The Inquiry, initiated last November, received more than 70 submissions from across England, Scotland and Wales, including from local authorities, the voluntary and community sector, and the Scottish and Welsh Governments.
At the forefront of the report’s recommendations is the need to boost local economies. The report says that trickle-down from the big cities is failing the former coalfields, which mostly cover smaller towns and communities.
With a combined population of 5.7 million – roughly the same as a typical English region and more than the whole of Scotland – the former coalfields are too big to ignore, says the report. They include places of acute disadvantage, and though unemployment has fallen economic inactivity remains widespread.
The State of the Coalfields report for example, by academics at Sheffield Hallam University, found that the former coalfields have only 55 employee jobs per 100 residents of working age, compared to a national average of 73 and 84 in the main regional cities.
In addition to calling for stronger policies to grow the local economies of the former coalfields the report calls for:
• Investment in transport, particularly local rail
• More high-quality apprenticeships
• Monies returned to the Treasury to be used to fund small business
units
• Geothermal mine water to be investigated as a source of green
energy
• Longer-term levelling up funding, allocated by formula not bidding
• A higher share of miners’ pension fund surpluses to go to retirees
• UK Government funding for coal tip safety in Wales
• A better deal for the coalfields from Lottery funding.
Paul Howell MP (Conservative, Sedgefield) member of Business, Energy and Industrial Strategy Committee during the Mineworkers’ Pension Scheme Report of Session 2019–21 and Co-Chair of APPG for ‘Left Behind’ Neighbourhoods, said: “Investment in bus services and reopening the Leamside line is an integral part of delivering on the levelling-up agenda. It’s a key long-term aspiration for the north-east and boasts cross-party support from MPs, councillors, businesses and partnerships.

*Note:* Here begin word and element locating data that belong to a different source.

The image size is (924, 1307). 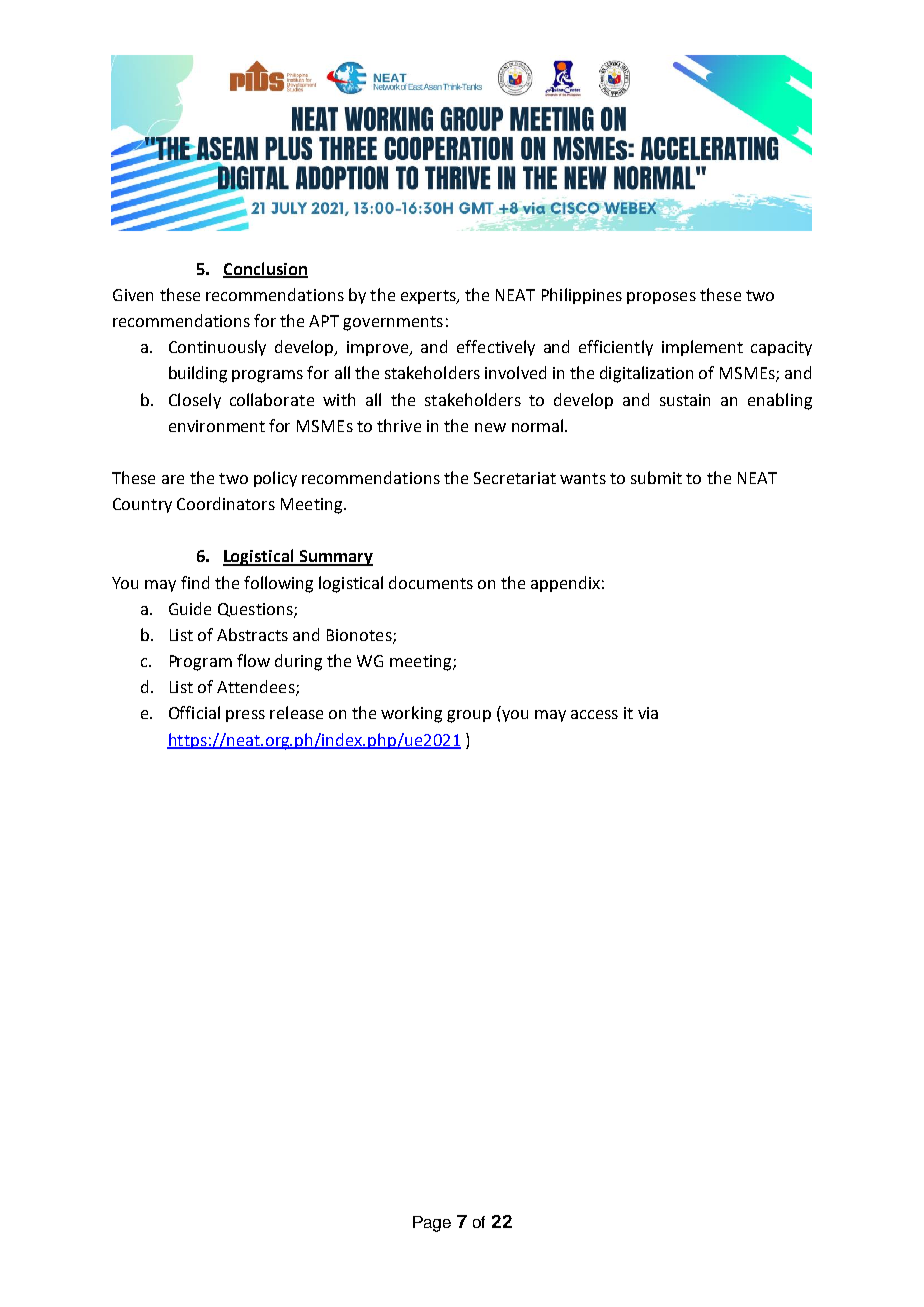 I want to click on group, so click(x=469, y=716).
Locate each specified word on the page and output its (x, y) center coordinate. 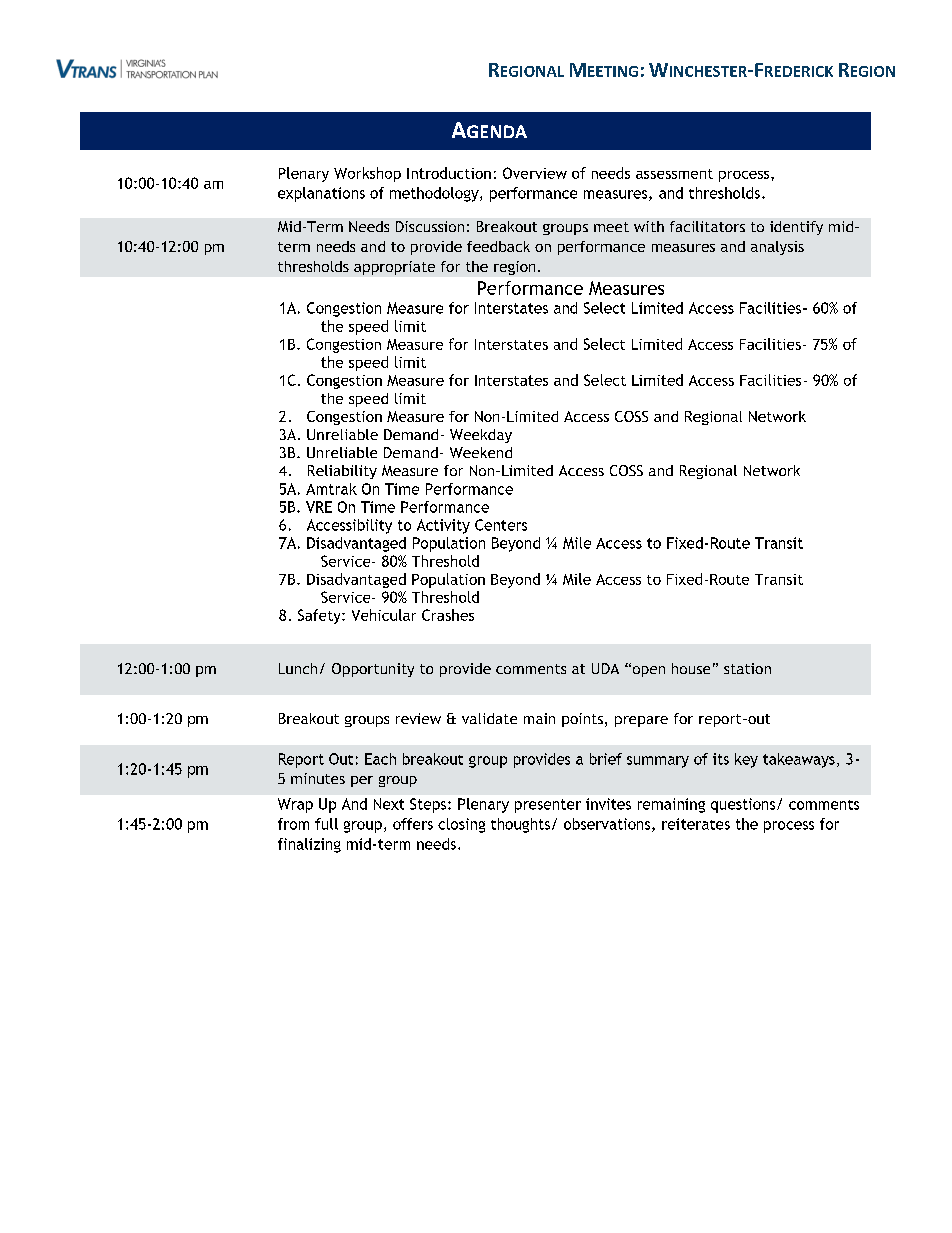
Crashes (448, 615)
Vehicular (384, 615)
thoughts (520, 825)
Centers (501, 525)
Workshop (367, 174)
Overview (535, 173)
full (326, 824)
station (747, 668)
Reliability (342, 472)
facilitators (707, 226)
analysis (777, 248)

“Recent cuts to bus services have had a devastating effect across the Sedgefield constituency and I’ve been working closely with Tees Valley Combined Authority, Darlington Borough Council and Durham County Council to find out the best way to ensure my constituents have access to employment and educational opportunities as well as access to health care, leisure and retail and just being able to stay in touch with family and friends.
“Coalfield communities worked hard for us, now let’s work hard for them by opening up and improving transport routes across bus and rail services.”

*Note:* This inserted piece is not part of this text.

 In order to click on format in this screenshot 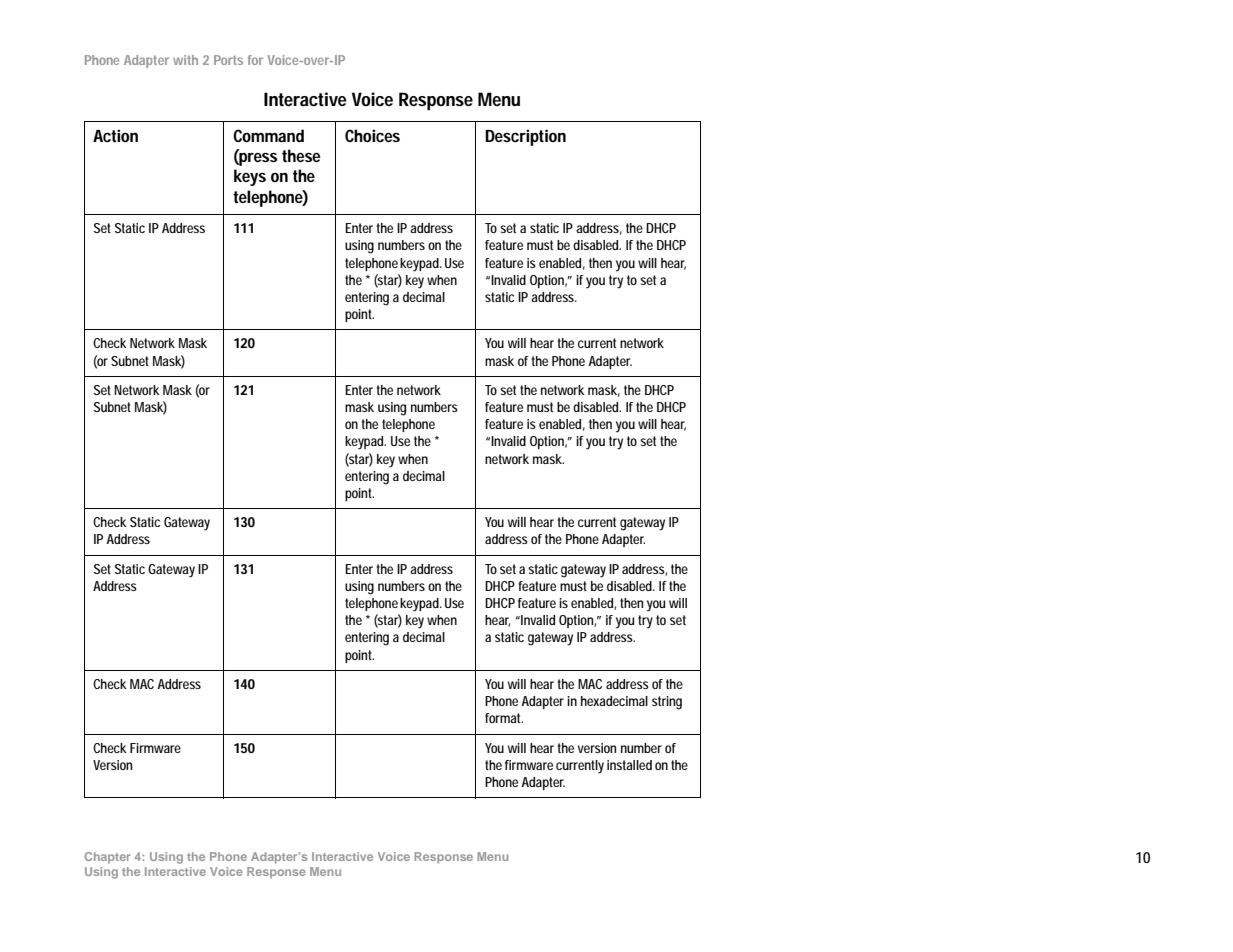, I will do `click(504, 718)`.
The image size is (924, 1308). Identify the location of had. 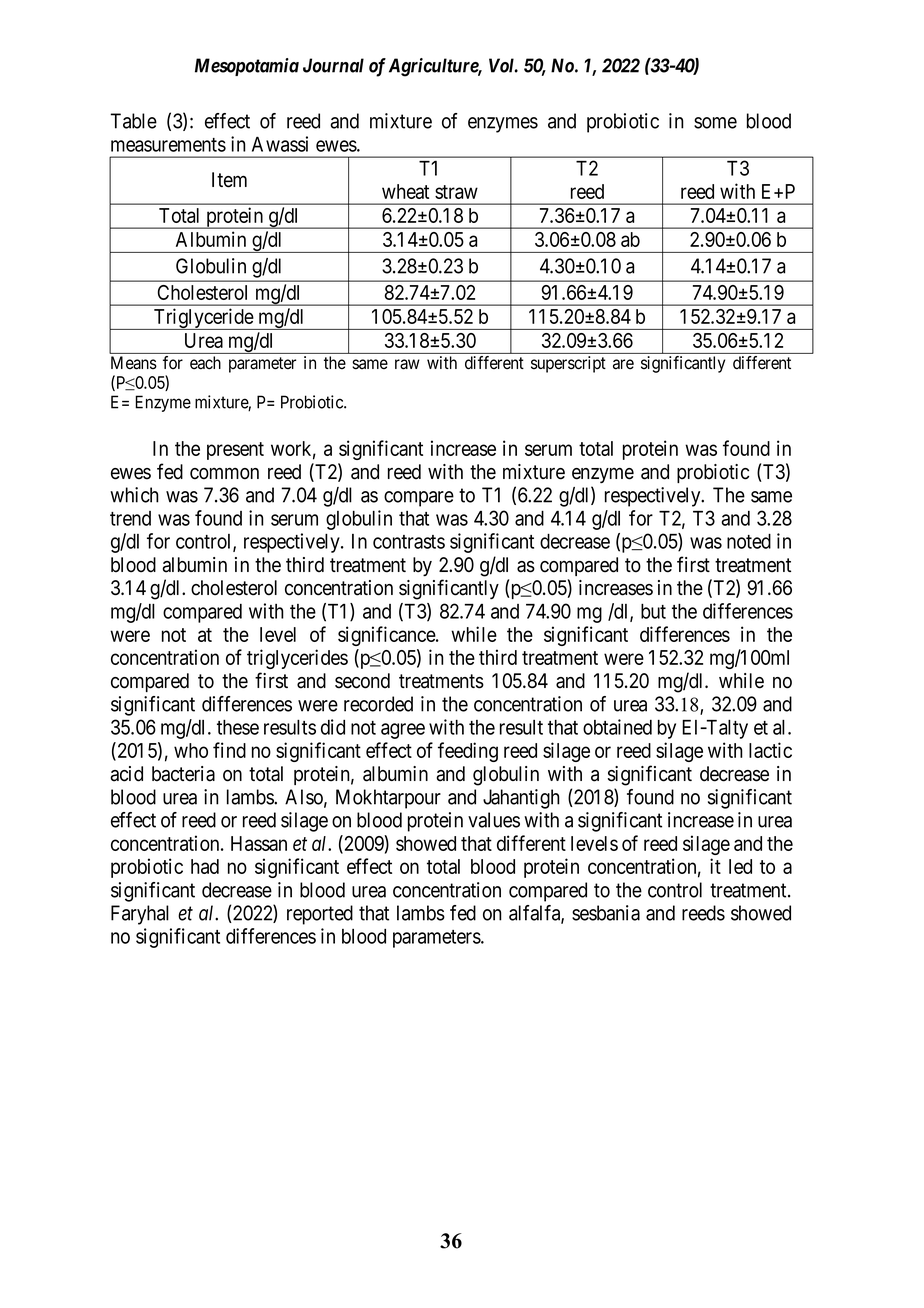
(205, 866).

Durham County Councillor David Sutton-Lloyd, Conservative Councillor for Aycliffe North & Middridge and Chair of the Northern area of the Industrial Communities Alliance attended the Coalfields Community Event in Westminster on Monday 12th June 2023 and said: “As Chair of the Northern area of the Industrial Communities Alliance I welcome the progress made on the next steps of these important issues for the future of many former coalfields including Durham.
“This report builds on the excellent long standing research work of the National Industrial Alliance who have submitted well balanced plans on ‘levelling up’ crucially Shared Prosperity Funding, streamlining and long-term funding plans, together with other ideas on education, apprenticeships and gap funding. All need to be acted on.”